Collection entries

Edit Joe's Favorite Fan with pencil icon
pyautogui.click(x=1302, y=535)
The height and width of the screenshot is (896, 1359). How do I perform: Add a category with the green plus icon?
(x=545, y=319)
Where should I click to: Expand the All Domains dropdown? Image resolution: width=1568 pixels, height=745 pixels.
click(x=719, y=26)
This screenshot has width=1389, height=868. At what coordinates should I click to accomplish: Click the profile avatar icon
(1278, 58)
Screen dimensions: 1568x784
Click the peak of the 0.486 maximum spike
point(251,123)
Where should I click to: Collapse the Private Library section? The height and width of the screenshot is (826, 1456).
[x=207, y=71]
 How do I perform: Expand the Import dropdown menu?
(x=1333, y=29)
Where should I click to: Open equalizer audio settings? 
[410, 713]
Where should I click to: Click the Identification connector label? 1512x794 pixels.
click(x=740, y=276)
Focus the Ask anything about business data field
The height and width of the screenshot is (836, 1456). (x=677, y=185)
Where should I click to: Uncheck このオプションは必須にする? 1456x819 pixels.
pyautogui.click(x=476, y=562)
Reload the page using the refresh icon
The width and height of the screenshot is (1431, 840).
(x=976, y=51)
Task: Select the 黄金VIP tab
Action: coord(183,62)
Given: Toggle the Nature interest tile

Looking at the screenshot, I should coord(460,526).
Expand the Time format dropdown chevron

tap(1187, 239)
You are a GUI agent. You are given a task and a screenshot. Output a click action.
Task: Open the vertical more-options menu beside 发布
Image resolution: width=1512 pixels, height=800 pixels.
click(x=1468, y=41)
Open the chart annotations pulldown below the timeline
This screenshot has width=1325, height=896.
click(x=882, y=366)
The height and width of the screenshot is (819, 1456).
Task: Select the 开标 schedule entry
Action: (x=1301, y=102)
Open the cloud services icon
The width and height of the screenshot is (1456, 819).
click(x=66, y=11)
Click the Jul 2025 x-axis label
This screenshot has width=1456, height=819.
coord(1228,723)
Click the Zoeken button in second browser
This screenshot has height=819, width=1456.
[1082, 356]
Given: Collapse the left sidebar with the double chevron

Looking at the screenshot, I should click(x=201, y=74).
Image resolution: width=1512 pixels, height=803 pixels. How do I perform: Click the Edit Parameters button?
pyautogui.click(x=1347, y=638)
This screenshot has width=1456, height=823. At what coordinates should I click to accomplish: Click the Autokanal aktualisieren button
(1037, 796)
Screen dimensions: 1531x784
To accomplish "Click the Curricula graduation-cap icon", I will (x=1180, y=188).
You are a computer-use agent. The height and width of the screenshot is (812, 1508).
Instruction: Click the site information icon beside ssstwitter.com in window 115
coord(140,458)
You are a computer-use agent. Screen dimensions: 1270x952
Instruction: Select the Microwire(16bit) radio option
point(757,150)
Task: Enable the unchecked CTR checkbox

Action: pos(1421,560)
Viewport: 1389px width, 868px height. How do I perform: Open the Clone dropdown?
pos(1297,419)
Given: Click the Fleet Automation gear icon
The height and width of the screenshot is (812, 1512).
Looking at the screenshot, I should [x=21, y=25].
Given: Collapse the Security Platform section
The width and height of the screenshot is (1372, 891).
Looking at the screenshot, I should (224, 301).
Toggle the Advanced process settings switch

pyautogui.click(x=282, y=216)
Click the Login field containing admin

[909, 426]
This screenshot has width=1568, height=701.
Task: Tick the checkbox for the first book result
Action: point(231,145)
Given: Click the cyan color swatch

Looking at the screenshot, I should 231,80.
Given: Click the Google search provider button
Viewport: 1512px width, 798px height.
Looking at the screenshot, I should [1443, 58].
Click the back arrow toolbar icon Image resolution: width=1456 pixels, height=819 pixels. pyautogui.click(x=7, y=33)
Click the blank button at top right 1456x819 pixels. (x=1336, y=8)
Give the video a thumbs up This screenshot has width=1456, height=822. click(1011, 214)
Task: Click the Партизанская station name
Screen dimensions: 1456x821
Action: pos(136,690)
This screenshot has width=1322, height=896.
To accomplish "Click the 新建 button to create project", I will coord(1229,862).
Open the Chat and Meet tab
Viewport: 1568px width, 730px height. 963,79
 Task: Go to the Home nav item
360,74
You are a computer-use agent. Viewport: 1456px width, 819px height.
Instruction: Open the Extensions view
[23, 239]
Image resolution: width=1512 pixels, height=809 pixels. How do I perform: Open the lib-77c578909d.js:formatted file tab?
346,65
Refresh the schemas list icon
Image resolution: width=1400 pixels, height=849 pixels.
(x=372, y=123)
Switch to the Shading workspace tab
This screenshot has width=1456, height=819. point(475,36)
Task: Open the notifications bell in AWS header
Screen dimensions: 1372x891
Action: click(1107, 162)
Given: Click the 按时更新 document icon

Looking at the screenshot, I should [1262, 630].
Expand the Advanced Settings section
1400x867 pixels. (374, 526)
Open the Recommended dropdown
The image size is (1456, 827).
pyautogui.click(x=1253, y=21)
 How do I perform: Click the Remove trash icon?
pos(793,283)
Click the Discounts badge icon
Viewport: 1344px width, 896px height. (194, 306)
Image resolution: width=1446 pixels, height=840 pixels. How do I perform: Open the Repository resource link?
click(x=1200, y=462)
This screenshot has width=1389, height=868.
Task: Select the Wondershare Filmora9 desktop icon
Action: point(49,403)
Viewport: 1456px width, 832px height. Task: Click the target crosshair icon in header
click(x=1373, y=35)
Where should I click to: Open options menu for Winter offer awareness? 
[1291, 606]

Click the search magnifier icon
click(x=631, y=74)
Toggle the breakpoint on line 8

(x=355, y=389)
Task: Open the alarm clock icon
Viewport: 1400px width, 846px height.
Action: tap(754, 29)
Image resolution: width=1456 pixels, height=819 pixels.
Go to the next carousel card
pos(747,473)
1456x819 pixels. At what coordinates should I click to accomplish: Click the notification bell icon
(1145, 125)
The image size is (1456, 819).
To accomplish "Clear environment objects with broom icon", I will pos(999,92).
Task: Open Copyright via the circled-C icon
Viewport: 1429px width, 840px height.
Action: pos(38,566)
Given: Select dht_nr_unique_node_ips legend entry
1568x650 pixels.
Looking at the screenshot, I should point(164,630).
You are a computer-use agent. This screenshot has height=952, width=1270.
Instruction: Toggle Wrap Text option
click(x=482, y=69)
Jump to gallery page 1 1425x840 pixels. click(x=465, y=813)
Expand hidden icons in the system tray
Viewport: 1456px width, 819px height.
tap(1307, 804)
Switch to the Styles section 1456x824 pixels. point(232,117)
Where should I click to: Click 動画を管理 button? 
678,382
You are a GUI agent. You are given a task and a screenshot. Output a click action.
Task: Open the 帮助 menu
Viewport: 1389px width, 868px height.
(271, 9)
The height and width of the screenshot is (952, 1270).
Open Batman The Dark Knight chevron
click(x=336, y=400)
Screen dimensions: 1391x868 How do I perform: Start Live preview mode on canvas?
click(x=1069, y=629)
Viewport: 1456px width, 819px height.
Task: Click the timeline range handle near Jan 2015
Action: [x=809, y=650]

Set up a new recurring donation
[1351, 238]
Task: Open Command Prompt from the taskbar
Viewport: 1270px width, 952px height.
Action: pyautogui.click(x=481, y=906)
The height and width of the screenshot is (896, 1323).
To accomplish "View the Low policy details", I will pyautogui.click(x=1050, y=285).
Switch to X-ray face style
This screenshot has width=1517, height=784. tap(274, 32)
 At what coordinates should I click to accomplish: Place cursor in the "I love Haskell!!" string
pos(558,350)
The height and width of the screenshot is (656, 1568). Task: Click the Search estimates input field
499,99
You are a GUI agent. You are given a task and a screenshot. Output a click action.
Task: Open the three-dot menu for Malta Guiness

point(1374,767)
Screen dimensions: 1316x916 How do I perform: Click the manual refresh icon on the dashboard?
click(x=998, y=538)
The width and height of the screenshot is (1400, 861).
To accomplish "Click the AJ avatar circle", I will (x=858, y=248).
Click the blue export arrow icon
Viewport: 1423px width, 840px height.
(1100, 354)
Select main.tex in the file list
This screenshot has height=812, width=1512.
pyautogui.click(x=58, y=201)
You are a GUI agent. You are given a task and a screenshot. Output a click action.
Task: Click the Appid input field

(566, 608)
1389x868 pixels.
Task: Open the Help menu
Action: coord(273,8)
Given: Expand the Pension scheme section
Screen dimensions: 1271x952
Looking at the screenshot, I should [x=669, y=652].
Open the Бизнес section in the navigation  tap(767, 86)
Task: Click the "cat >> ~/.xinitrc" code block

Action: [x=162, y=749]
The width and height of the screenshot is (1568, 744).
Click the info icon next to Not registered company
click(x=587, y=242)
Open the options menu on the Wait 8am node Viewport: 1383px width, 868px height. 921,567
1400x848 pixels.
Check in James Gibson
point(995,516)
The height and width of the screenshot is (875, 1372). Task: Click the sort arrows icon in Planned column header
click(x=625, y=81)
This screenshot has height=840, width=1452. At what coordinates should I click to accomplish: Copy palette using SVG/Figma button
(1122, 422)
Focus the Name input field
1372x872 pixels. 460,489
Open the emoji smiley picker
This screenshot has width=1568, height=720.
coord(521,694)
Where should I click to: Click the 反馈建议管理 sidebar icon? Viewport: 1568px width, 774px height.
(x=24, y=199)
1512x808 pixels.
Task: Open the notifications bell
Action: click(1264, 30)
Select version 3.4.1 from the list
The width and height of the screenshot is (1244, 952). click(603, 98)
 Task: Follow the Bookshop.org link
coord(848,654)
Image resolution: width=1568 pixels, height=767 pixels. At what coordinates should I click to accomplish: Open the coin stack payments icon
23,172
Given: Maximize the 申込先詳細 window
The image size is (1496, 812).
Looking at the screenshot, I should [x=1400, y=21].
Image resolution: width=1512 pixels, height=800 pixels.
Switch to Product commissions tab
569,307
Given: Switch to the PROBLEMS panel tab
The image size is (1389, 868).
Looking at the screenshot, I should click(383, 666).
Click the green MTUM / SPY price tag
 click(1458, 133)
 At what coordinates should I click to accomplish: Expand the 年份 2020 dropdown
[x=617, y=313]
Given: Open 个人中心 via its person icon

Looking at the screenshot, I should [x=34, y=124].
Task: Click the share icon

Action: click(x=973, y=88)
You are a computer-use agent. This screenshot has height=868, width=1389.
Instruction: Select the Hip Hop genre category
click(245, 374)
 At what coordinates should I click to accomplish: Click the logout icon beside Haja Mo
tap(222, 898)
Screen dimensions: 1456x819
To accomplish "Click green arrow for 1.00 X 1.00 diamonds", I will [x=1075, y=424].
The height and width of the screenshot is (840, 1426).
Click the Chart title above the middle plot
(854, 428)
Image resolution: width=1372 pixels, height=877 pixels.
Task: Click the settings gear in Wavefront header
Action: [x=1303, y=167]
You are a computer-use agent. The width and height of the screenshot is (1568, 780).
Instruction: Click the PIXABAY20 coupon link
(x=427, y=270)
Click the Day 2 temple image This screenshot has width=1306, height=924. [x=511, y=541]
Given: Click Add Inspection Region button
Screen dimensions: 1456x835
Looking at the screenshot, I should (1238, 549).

Required work: Would you retype exactly the lines above, from the line with "Screen dimensions: 1316x916" to the line with "The width and height of the screenshot is (1568, 744).", with both end lines kept and nothing more?

Result:
Screen dimensions: 1316x916 How do I perform: Click the manual refresh icon on the dashboard?
click(x=998, y=538)
The width and height of the screenshot is (1400, 861).
To accomplish "Click the AJ avatar circle", I will (x=858, y=248).
Click the blue export arrow icon
Viewport: 1423px width, 840px height.
(1100, 354)
Select main.tex in the file list
This screenshot has height=812, width=1512.
pyautogui.click(x=58, y=201)
You are a GUI agent. You are given a task and a screenshot. Output a click action.
Task: Click the Appid input field

(566, 608)
1389x868 pixels.
Task: Open the Help menu
Action: coord(273,8)
Given: Expand the Pension scheme section
Screen dimensions: 1271x952
Looking at the screenshot, I should [x=669, y=652].
Open the Бизнес section in the navigation  tap(767, 86)
Task: Click the "cat >> ~/.xinitrc" code block

Action: [x=162, y=749]
The width and height of the screenshot is (1568, 744).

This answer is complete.